**YOUR INSTRUCTIONS:**
Could you write out every one of the records below again, word for word, without changing or leaving out anything?

BEGIN

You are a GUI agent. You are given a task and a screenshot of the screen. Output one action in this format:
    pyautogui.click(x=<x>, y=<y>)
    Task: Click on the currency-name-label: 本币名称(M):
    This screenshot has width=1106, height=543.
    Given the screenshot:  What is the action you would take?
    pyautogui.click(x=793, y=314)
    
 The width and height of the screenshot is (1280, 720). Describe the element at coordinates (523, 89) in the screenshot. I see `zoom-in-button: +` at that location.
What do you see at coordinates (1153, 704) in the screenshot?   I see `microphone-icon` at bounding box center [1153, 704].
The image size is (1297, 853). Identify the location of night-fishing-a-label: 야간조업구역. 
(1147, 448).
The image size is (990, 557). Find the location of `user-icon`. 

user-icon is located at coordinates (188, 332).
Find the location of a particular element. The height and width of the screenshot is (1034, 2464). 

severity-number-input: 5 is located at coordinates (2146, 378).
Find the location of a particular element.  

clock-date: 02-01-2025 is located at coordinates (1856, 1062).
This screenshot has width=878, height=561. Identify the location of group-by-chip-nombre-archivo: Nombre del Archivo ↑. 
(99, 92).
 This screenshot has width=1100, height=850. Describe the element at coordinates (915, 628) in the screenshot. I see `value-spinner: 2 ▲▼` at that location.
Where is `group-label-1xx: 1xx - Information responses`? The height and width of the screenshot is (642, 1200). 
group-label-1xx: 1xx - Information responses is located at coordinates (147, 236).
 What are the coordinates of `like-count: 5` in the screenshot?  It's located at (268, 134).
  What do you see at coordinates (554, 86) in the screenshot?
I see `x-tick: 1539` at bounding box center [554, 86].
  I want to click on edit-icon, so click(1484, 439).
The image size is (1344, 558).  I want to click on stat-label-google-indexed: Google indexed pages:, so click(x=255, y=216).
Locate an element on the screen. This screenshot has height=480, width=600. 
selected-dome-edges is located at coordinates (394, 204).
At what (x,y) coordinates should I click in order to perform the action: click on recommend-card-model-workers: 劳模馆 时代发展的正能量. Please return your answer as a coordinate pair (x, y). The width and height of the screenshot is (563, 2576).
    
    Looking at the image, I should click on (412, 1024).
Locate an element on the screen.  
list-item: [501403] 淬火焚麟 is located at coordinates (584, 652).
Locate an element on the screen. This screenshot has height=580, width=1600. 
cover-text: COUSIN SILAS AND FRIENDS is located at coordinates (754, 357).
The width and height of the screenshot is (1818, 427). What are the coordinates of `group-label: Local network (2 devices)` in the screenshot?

END

**SOLUTION FOR THIS EXERCISE:**
You are a GUI agent. You are given a task and a screenshot of the screen. Output one action in this format:
    pyautogui.click(x=<x>, y=<y>)
    Task: Click on the currency-name-label: 本币名称(M):
    This screenshot has width=1106, height=543.
    Given the screenshot:  What is the action you would take?
    pyautogui.click(x=793, y=314)
    
 The width and height of the screenshot is (1280, 720). Describe the element at coordinates (523, 89) in the screenshot. I see `zoom-in-button: +` at that location.
What do you see at coordinates (1153, 704) in the screenshot?   I see `microphone-icon` at bounding box center [1153, 704].
The image size is (1297, 853). Identify the location of night-fishing-a-label: 야간조업구역. 
(1147, 448).
The image size is (990, 557). Find the location of `user-icon`. 

user-icon is located at coordinates (188, 332).
Find the location of a particular element. The height and width of the screenshot is (1034, 2464). 

severity-number-input: 5 is located at coordinates (2146, 378).
Find the location of a particular element.  

clock-date: 02-01-2025 is located at coordinates (1856, 1062).
This screenshot has width=878, height=561. Identify the location of group-by-chip-nombre-archivo: Nombre del Archivo ↑. 
(99, 92).
 This screenshot has width=1100, height=850. Describe the element at coordinates (915, 628) in the screenshot. I see `value-spinner: 2 ▲▼` at that location.
Where is `group-label-1xx: 1xx - Information responses`? The height and width of the screenshot is (642, 1200). 
group-label-1xx: 1xx - Information responses is located at coordinates (147, 236).
 What are the coordinates of `like-count: 5` in the screenshot?  It's located at (268, 134).
  What do you see at coordinates (554, 86) in the screenshot?
I see `x-tick: 1539` at bounding box center [554, 86].
  I want to click on edit-icon, so click(1484, 439).
The image size is (1344, 558).  I want to click on stat-label-google-indexed: Google indexed pages:, so click(x=255, y=216).
Locate an element on the screen. This screenshot has height=480, width=600. 
selected-dome-edges is located at coordinates (394, 204).
At what (x,y) coordinates should I click in order to perform the action: click on recommend-card-model-workers: 劳模馆 时代发展的正能量. Please return your answer as a coordinate pair (x, y). The width and height of the screenshot is (563, 2576).
    
    Looking at the image, I should click on (412, 1024).
Locate an element on the screen.  
list-item: [501403] 淬火焚麟 is located at coordinates (584, 652).
Locate an element on the screen. This screenshot has height=580, width=1600. 
cover-text: COUSIN SILAS AND FRIENDS is located at coordinates (754, 357).
The width and height of the screenshot is (1818, 427). What are the coordinates of `group-label: Local network (2 devices)` in the screenshot?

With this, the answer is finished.